EXCERPTED RECORDS:
— Begin —

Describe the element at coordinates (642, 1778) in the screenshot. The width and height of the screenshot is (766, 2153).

— End —
— Begin —

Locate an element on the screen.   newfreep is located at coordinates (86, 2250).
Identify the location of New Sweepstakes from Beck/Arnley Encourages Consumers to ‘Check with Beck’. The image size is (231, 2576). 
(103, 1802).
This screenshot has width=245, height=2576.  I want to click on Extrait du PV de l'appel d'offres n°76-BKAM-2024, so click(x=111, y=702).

— End —

THE PROBLEM: Recast the rows from the line with "Locate an element" up to and including the line with "This screenshot has" as a two-column CSV with the headers instruction and response, one line per row. Put each row's text and its answer in one quoted field each, with line breaks turned into spaces.

THE RESPONSE:
instruction,response
"Locate an element on the screen.","newfreep is located at coordinates (86, 2250)."
"Identify the location of New Sweepstakes from Beck/Arnley Encourages Consumers to ‘Check with Beck’. The image size is (231, 2576).","(103, 1802)."
"This screenshot has width=245, height=2576.","I want to click on Extrait du PV de l'appel d'offres n°76-BKAM-2024, so click(x=111, y=702)."